In the span of just twelve days, the strategic balance of the Middle East was fundamentally altered. Israel systematically dismantled Iran’s drones, missiles, and air defenses, while American strikes turned its most important nuclear facilities into dust. But for all of that, another aspect of the war may not yet have gotten enough attention, and that is the demonstration of what American energy dominance can make possible. What does it mean that oil did not rise over $100 per barrel, as some predicted it might, and how did American policymakers ensure that it didn’t?
The answer to that question lies in part in the creation in February 2025 of the National Energy Dominance Council (NEDC). Our guest today is Richard Goldberg, a senior advisor at the Foundation for Defense of Democracies, who recently served as senior counselor to the NEDC. In conversation with Mosaic’s editor Jonathan Silver, Goldberg examines what he calls “a National Security Council for energy,” its role in crafting a whole-of-government approach to coordinating American energy policy, and what it tells us about President Trump’s vision for American power.
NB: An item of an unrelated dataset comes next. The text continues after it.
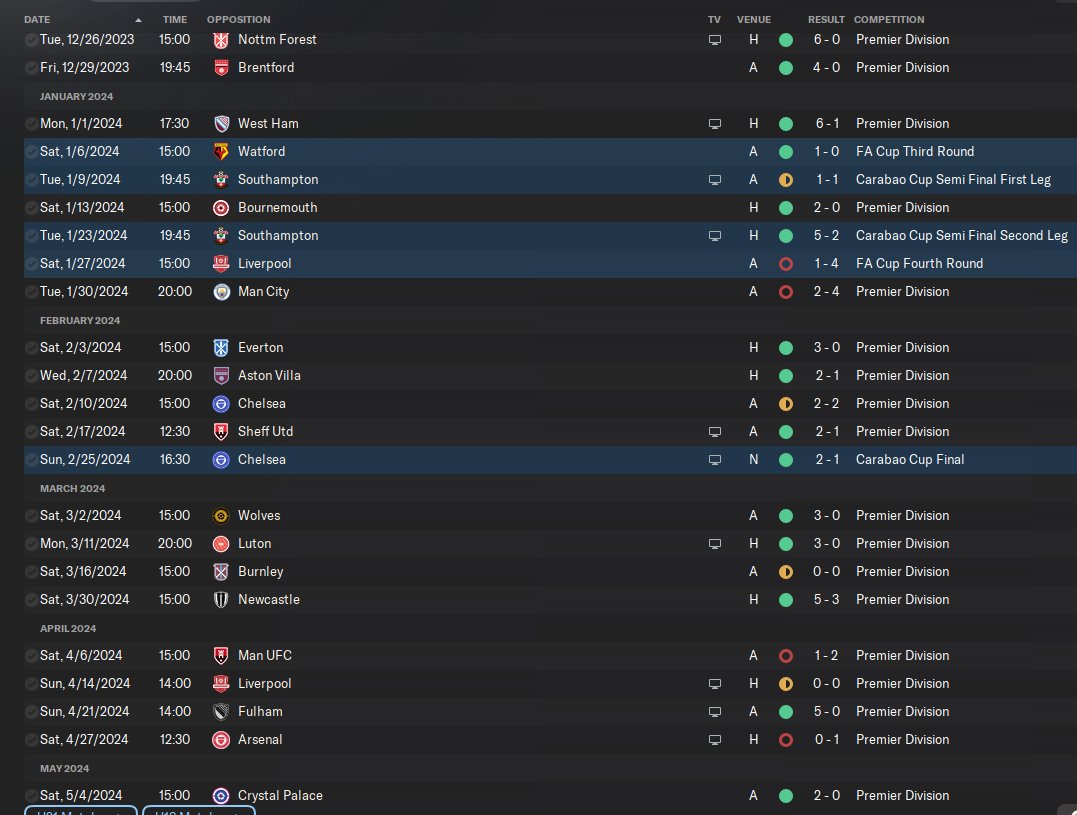Click the RESULT column header
Viewport: 1077px width, 815px height.
826,19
We are currently living through a three-way strategic competition among the United States, China, and Iran for influence in the Middle East—and energy is the battleground. China is pouring billions into its Belt and Road infrastructure projects across the region while buying Iranian oil in defiance of sanctions. Iran is using energy revenues to fund proxy networks from Iraq to Yemen, threatening the very shipping lanes that global commerce depends on.
The Trump administration’s answer is to turn American energy abundance into a strategic weapon. To this end, it has signed an energy- and AI-cooperation agreement with Israel—designed to combine Israeli innovation with American infrastructure to dominate the technologies of the future. The administration is also working to cut off Iran’s energy lifelines, ending waivers that allowed Iraq to buy Iranian oil and gas. It’s also pushing massive infrastructure projects like the India-Middle East-Europe Corridor that would run through Israel and bypass both Iranian threats and Chinese influence.
Coordinating and advancing these policies is the work of the NEDC, and Goldberg was in the room during the twelve-day war and the U.S. strikes on Iran’s nuclear facilities, as well as for the signing of that unprecedented U.S.-Israel energy-cooperation agreement during Prime Minister Netanyahu’s July visit to Washington. Now that he no longer holds public office, he can talk about the experience.